Soto Manrique – Driving Over Schlaglöcher

Jesus Soto, Soto Manrique, Gredos

Mit Jesús Maria Soto, den alle „Chuchi“ nennen, steige ich in einen Allradwagen, den wir im Laufe des Tages noch gut gebrauchen werden. Vom 3000-Seelen-Dorf Cebreros fahren wir eine kurvige Straße hinauf in die Gredos-Berge. „Früher war hier alles voller Weinreben“, erzählt Jesús auf dem Weg. „Die Bauern von Cebreros haben im Jahr 15 Millionen Kilo Trauben geerntet. Heute sind es weniger als eine Million.“ Ich frage nach der Ursache für diesen Schwund und Jesús erklärt, dass die Winzer kaum mehr Geld für ihre Trauben bekommen hätten. Bei 20 Cent für ein Kilo lohne sich die Arbeit nicht, da in den Bergen jede Tätigkeit mühsam von Hand verrichtet werde. In der Folge wurden etwa ab 1985 immer mehr Weinberge verlassen oder herausgerissen.

Unsere Fahrt endet fürs Erste auf 1080 Metern Höhe. Wir steigen aus, um die 1,3 Hektar große Lage Alto de la Estrella zu besichtigen. Der frisch gepflügte Boden ist mit Schiefer- und Quartzsteinen übersät, was untypisch für die Sierra de Gredos ist. „Dieser Weinberg gehörte früher zur Kooperative. Es ist fast ein Wunder, dass es ihn noch gibt“, kommentiert Jesús und erzählt mir die Geschichte des Weinbauern Julian.

Jesus Soto in Lage Alto de la Estrella
Jesús Soto in der 1,3 Ha großen Lage Alto de la Estrella auf 1080 m Höhe mit alten Garnacha-Reben.

Julian heißt der frühere Inhaber des Weinbergs. Er war 85 Jahre alt, als er aus gesundheitlichen Gründen gezwungen war die Lage abzugeben. Davor arbeite er täglich im Weinberg. Julian gab stets alle Trauben an die Kooperative, welche sie mit dem Lesegut von hunderten anderen Weinlagen vermischte. Finanziell hat sich die Arbeit bei den extrem niedrigen Traubenpreisen ebenfalls nicht gelohnt. Trotzdem hörte Julian nicht auf den Weinberg zu bestellen, weil er ihn von seinem Schwiegervater bereits in jungen Jahren übernahm. Nach dem Tod seiner Frau bekam der Weinberg eine besondere emotionale Bedeutung für ihn. Er wollte ihn nicht aufgeben und bearbeitete ihn so lange wie er nur konnte.

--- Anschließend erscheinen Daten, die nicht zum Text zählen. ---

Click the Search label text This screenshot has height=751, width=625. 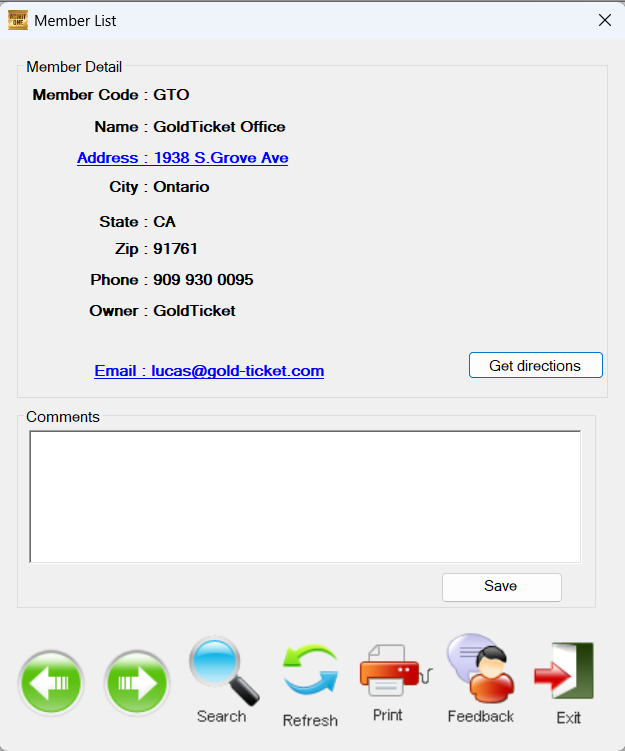(221, 717)
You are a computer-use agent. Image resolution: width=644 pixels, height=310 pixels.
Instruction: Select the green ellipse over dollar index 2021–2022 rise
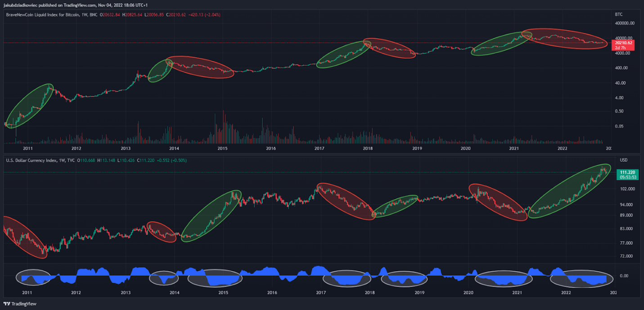point(569,191)
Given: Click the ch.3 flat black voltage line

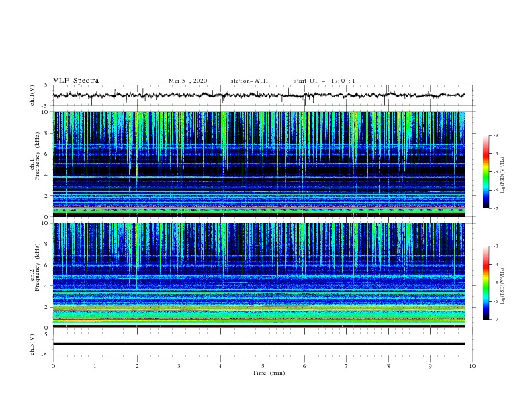Looking at the screenshot, I should click(x=259, y=344).
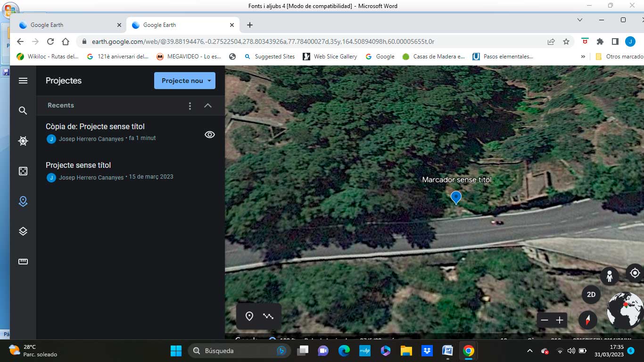Click the add placemark tool

coord(249,316)
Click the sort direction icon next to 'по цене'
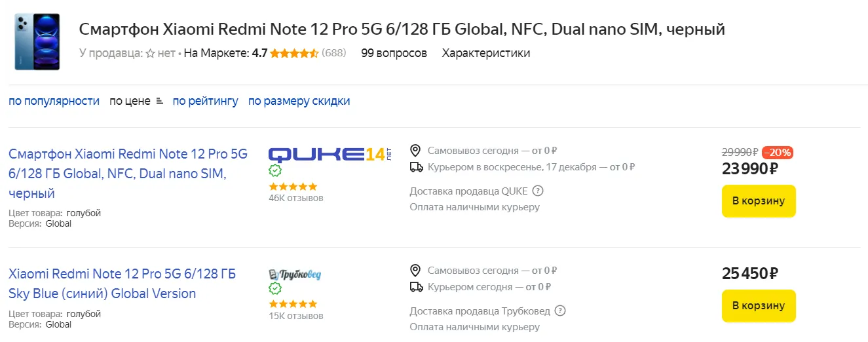868x342 pixels. tap(159, 102)
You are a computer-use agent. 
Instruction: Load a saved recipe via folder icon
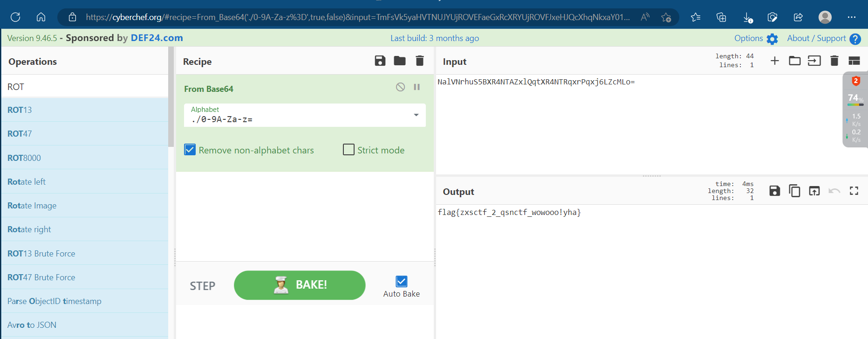[x=399, y=61]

Als es körperlich nicht mehr ging, verkaufte Julian den Weinberg an Jesús Soto, der ihm versprach sich gut um die Lage zu kümmern und einen Wein einzig aus diesem Plot zu keltern. Als der erste Jahrgang 2018 von Alto de la Estrella abgefüllt war, schickte Jesús Soto eine Flasche des Gewächses an Julian. Mit 86 Jahren, nachdem er sich sechzig Jahre um diese Parzelle gekümmert hat, trank er das erste Mal einen Wein aus „seinem“ Weinberg. Julians Sohn schickte Jesús ein Foto von dem alten Mann mit der Weinflasche von Alto de la Estrella in der Hand. Im Handel gibt es diesen Parzellenwein für 28 Euro zu kaufen, aber eigentlich ist er so unbezahlbar wie ein Kulturerbe.

Alto de la Estrella, Schiefer- und Quartzstein
In der Regel sind die Böden in der Sierra de Gredos von Granit geprägt. In einer kleinen Zone in Cebreros finden sich dagegen vor allem Schiefer- und ebenfalls Quartzstein, wie hier in Alto de la Estrella.

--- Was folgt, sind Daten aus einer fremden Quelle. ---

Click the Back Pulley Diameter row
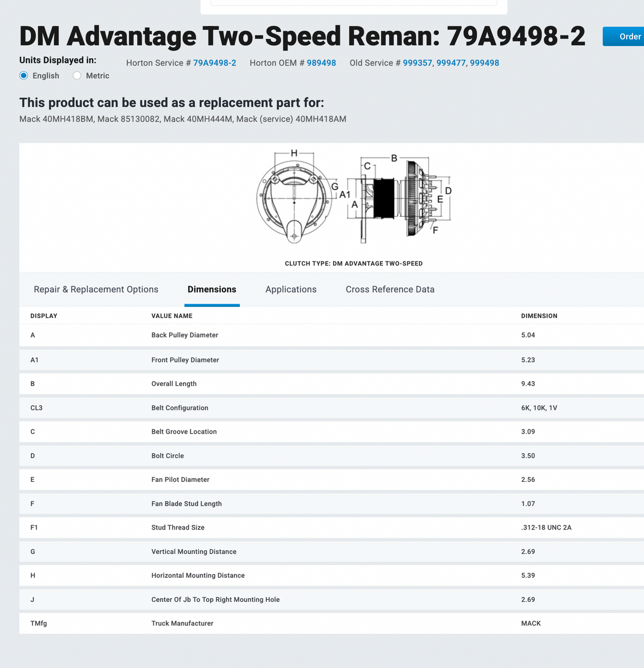The height and width of the screenshot is (668, 644). pyautogui.click(x=185, y=335)
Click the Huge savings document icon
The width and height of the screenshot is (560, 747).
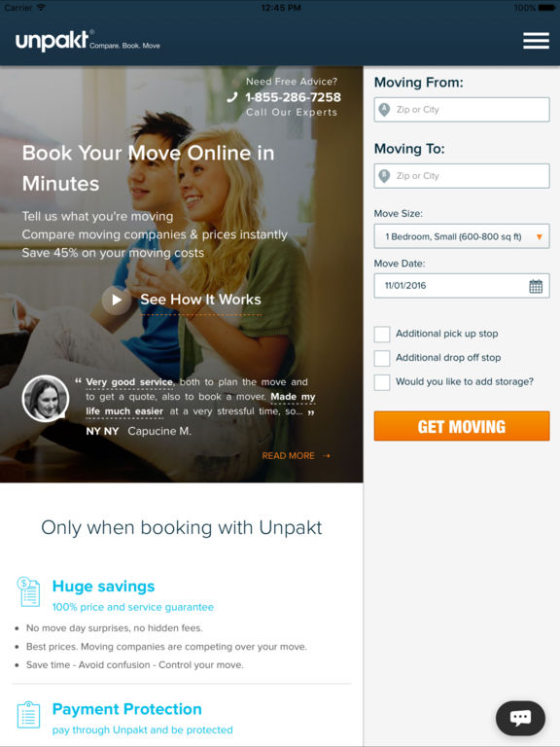(28, 591)
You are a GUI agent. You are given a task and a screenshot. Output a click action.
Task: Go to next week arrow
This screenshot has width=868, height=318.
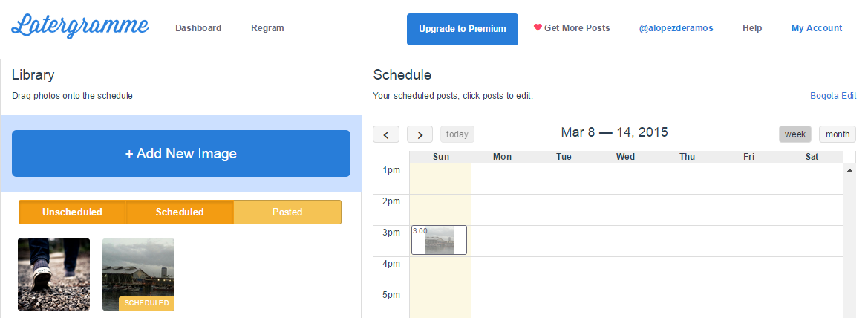point(420,134)

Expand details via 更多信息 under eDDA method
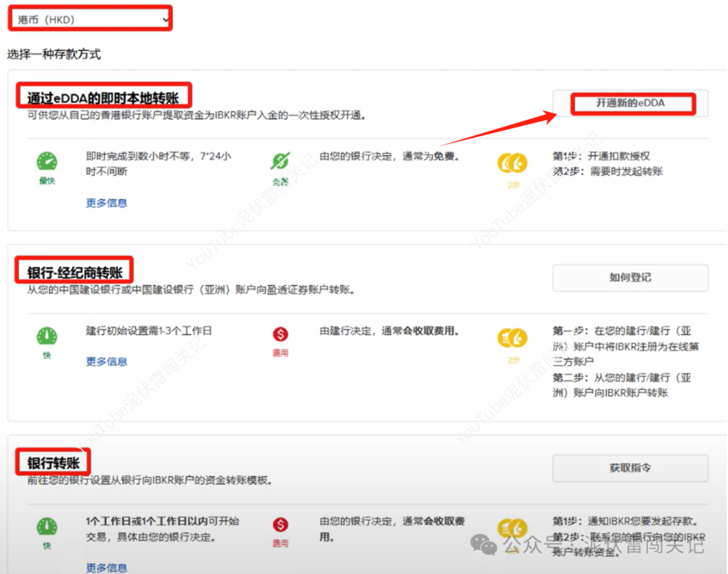[106, 203]
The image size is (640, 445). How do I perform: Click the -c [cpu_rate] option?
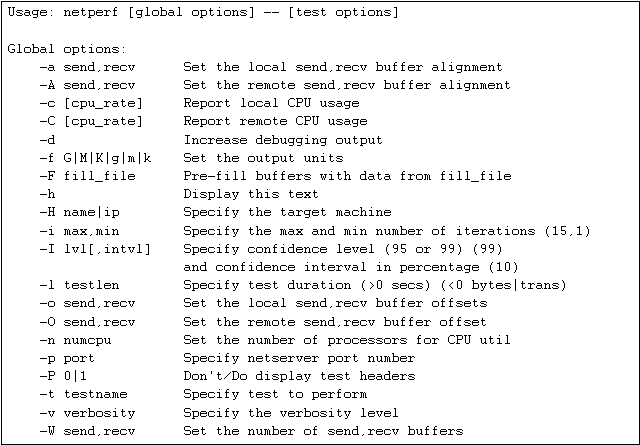(91, 103)
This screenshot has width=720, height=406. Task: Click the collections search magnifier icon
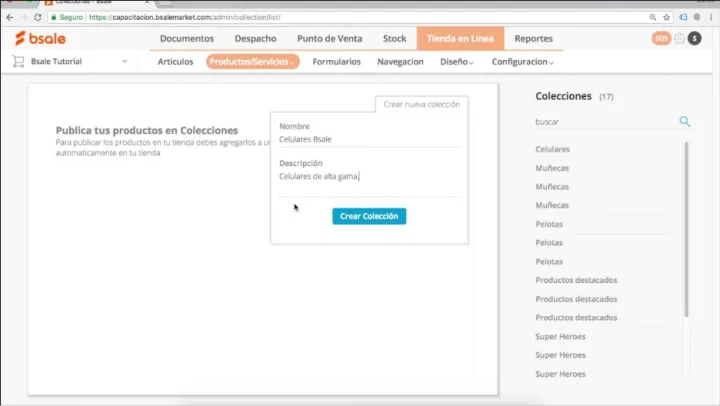click(685, 121)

Soto Manrique – Top-Lagenweine und eine örtliche Kooperative

Jesús Soto ist quasi ein Neuling in der Sierra de Gredos, obwohl er schon lange im Weinbusiness aktiv ist: In seiner Heimatstadt Valladolid war er seit den 1990ern als Händler und Distributor tätig. 2013 gründete er sein eigenes Weingut Soto Manrique, benannt nach ihm und dem Familiennamen seiner Frau. Als erstes kelterten sie einen Verdejo-Weißwein in Rueda. 

2015 kam Jesús Soto auf der Suche nach Garnacha-Trauben für seinen Top-Roséwein Naranjas Azules in die Sierra de Gredos und nach Cebreros. Er verliebte sich sofort ins Gebiet und blieb. Und wie er blieb! Seine Weine aus eigenen Lagen, die unter dem Namen Soto Manrique erscheinen, gehören bereits zur obersten Liga in Gredos. 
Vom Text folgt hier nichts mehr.